The Guernsey Literary and Potato Peel Pie Society. Try saying that five times fast. Set in 1946 England, this Netflix original film based on the novel by Annie Barrows and Mary Ann Shaffer brings to life the heartwarming tale of an adventurous young woman named Juliet Ashton and her discovery of one quite peculiar, yet extremely fascinating, book club.
Ms. Ashton, played by the breathtaking Lily James, is a London writer who feels a bit at ends with herself. However, after receiving a serendipitous letter from the mysterious Mr. Dawsey Adams, played by Michiel Huisman, Ms. Ashton’s fire for writing is reignited, and her world is effectively changed forever.
In his letter, Dawsey explains that he is a member of a book club, The Guernsey Literary and Potato Peel Pie Society, that was formed due to the German occupation during World War II. He writes to say he is in search of a certain book, and it is then that Ms. Ashton makes the decision to journey away from her bustling London bubble and slightly overbearing fiancée to the nostalgic English countryside to uncover the truth about this intriguing club.

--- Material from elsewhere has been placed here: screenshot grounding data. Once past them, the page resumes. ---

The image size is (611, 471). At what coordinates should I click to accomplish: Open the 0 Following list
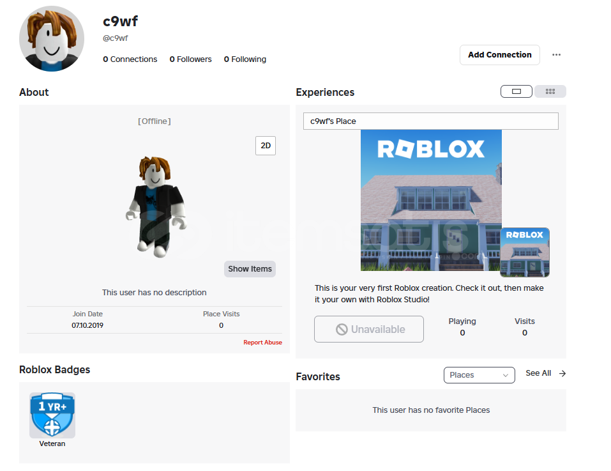(x=245, y=59)
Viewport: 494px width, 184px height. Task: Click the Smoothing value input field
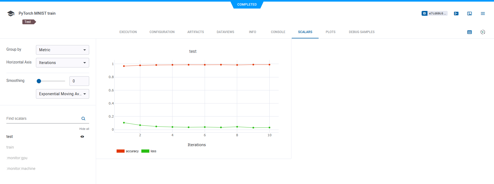(79, 81)
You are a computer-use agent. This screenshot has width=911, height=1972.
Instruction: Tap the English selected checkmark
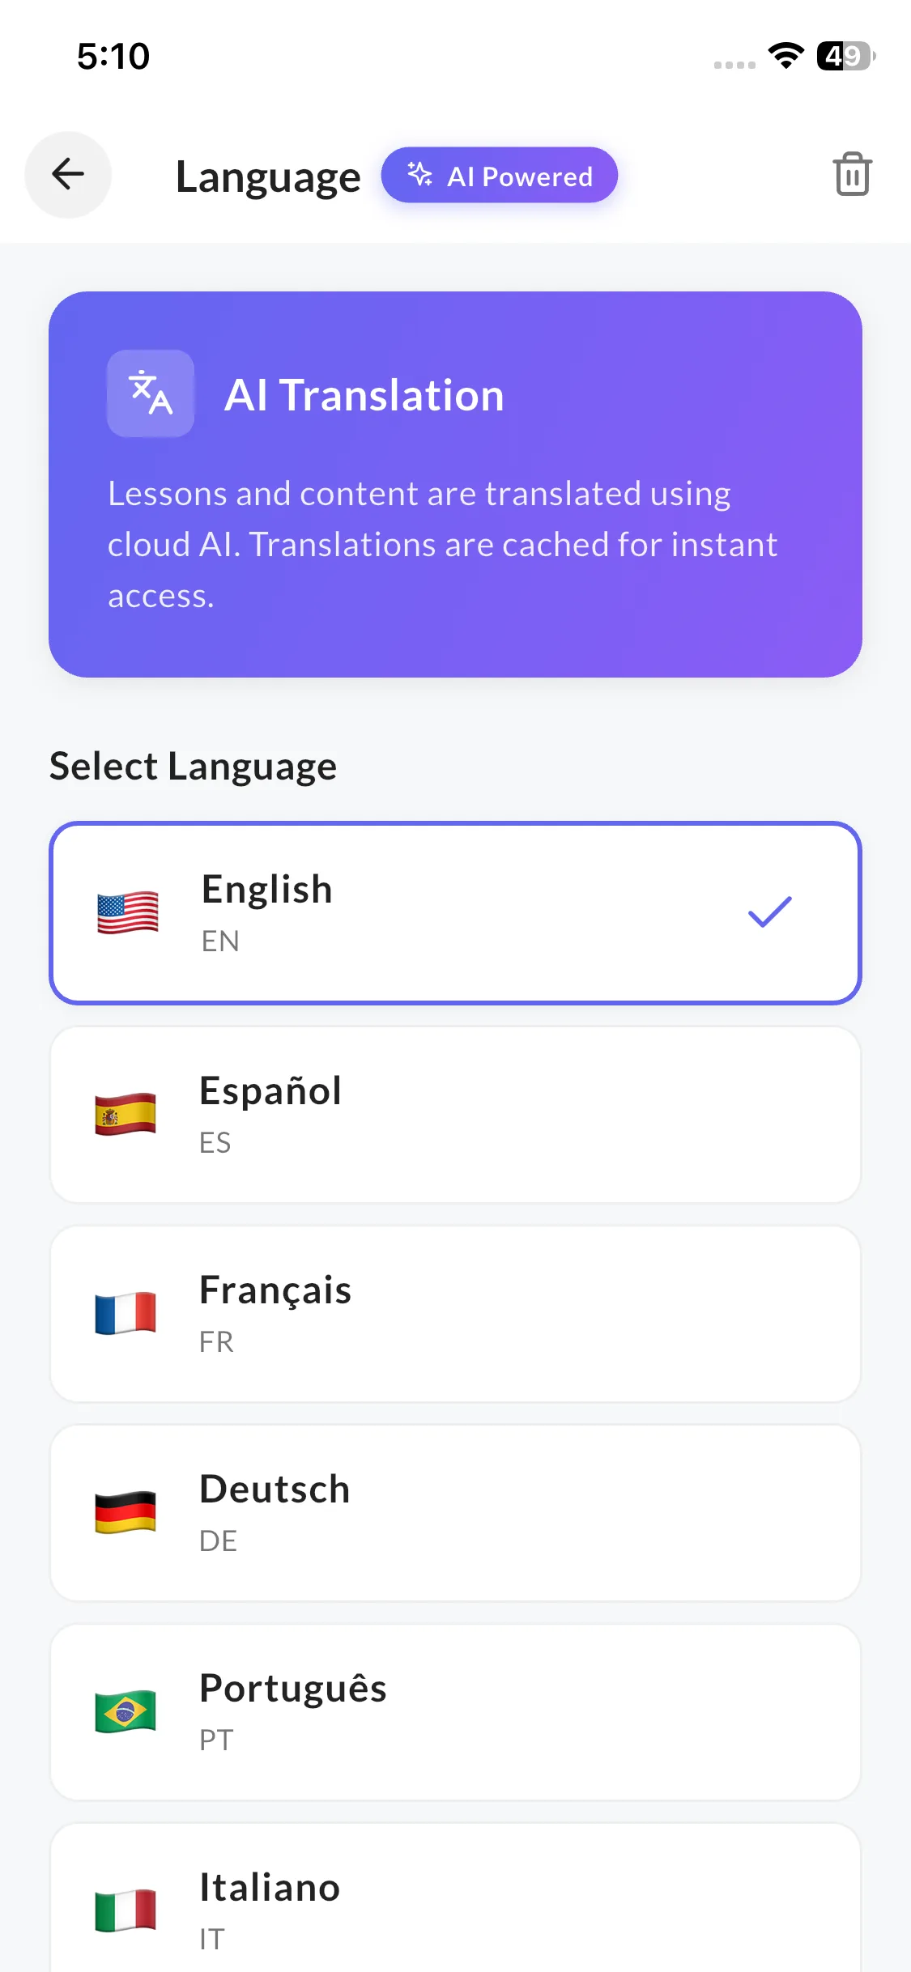(x=769, y=912)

Right away, the audience is enchanted by Ashton’s immediate connection with the club’s quirky and lovable members, especially the tall, dark and handsome Dawsey Adams. Whilst on the island of Guernsey, Ms. Ashton attends her first book club meeting only to find out that one of its original members, Elizabeth McKenna, was taken during the occupation. Moved by the club’s endearing stories of humor and tragedy, Asthon sets out on a quest of justice to find Ms. McKenna and reunite the club with their beloved friend. Along the way, Ashton discovers the truth not only about Elizabeth McKenna, but the truth about herself. She is forced to confront her own tragic past and have faith in herself as a writer and as a woman.
As the film comes to a close, the audience finds themselves worried that Ms. Ashton and the members of the club will not get the happy ending they deserve, but in a carefully placed sequence of events, one is left satisfied with how the story ends.
This film’s breathtakingly gorgeous cinematography coupled with its colorful array of characters and complex plotlines draws the audience in and keeps them engaged. After watching, one is reminded of the profound power books have to bring the oddest of strangers together as friends and shine light into life’s darkest moments. More than that, this film serves as call to empowerment for young women who struggle with feeling like they are not taken seriously in the real world. Juliet Ashton embodies a beaming lighthouse for any girl who desires to chase after her dreams but feels scared to do so. Today, I encourage you to stop and take a moment to watch The Guernsey Literary and Potato Peel Pie Society. You won’t regret it.